Ah, breaker one-nine, this here’s the Rubber Duck. You gotta copy on me, Pig Pen, c’mon? Ah, yeah, 10-4, Pig Pen, fer shure, fer shure. By golly, it’s clean clear to Flag Town, c’mon. Yeah, that’s a big 10-4 there, Pig Pen, yeah, we definitely got the front door, good buddy. Mercy sakes alive, looks like we got us a convoy …
Was the dark of the moon on the sixth of June
In a Kenworth pullin’ logs
Cab-over Pete with a reefer on
And a Jimmy haulin’ hogs
We was headin’ for bear on I-one-oh
'Bout a mile outta Shaky Town
I says, "Pig Pen, this here’s the Rubber Duck.
“And I’m about to put the hammer down.”
Hi! I’m the guy with the Annoying Real Life Fact that will make you say Really, cool! or I knew that or Who gives a @$#%!:
“Convoy” was written and performed by C.W. McCall, whose real name is Chip Davis, who is the founder and driving force behind Mannheim Steamroller, which means if Convoy hadn’t provided the seed money for MS, there would be approximately 51,600 fewer Xmas songs on the radio every year.
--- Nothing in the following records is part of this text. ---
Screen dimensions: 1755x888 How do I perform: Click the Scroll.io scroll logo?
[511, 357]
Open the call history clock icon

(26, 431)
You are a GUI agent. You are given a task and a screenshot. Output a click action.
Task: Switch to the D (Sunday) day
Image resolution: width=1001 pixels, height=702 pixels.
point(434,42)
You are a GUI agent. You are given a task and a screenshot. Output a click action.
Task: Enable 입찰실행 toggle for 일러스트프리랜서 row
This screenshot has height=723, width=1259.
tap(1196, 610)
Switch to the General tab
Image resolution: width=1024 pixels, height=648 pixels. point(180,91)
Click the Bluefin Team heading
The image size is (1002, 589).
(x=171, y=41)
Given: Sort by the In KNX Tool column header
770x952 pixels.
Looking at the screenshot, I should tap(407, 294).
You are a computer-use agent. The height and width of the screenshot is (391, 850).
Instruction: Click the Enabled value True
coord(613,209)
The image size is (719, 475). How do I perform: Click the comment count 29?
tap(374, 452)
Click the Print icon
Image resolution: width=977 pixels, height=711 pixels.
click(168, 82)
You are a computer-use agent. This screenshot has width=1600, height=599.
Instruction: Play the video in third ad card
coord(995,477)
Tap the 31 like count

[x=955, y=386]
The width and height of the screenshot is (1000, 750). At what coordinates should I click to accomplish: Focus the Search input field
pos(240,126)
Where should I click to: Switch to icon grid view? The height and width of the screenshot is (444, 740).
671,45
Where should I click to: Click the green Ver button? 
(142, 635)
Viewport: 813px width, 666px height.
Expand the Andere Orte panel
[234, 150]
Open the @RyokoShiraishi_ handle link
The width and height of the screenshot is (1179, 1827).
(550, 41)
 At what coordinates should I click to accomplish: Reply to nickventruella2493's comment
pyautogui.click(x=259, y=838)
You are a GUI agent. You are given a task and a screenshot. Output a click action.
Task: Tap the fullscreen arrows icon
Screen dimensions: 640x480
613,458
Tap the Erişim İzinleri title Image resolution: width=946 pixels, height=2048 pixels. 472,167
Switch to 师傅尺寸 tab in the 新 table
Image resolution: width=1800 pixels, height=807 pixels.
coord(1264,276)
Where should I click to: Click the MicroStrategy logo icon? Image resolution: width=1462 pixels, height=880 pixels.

Actually, that’s not quite true. C. W. McCall’s real name is Bill Fries. He used to be an advertising executive, until he hooked up with Chip Davis to record a bunch of McCall albums and the Mannheim stuff.
Other annoying but fun facts: Bill Fries used to be the mayor of Ouray, Colorado (a town he sang about in at least one of his songs–“Riverside Slide.”)
“C. W. McCall” originated as the name of the truck driver in a series of commercials for Old Home Bread, which Fries was the ad exec on. Mavis also appeared in these ads.
I’m pretty sure I’ve told this story elsewhere on this board, but it bears repeating in this particular thread. “Convoy” is only a bit player in it, but I thought it might bring a smile anyway.
I was DJ-ing at a medium-market country station at the height of “Convoy”'s success on the charts.
Have you ever had the experience when you’re just about to say something, and then at the very last minute you decide to say it a different way? Sometimes, you end up with an unfortunate combination of the two.
In back announcing C.W. McCall’s song, I had planned to say “We want to send that one out to all you truckers out there.”
Then I had a last-minute notion to say instead “…all you fellas who drive truck.”
You can guess how it actually came out!
I did the only thing you can do under the circumstances…I carried on as if absolutely nothing was wrong.
I didn’t get a single phone call, and I know people were listening, as the station I was on was the top-rated station in the market at the time.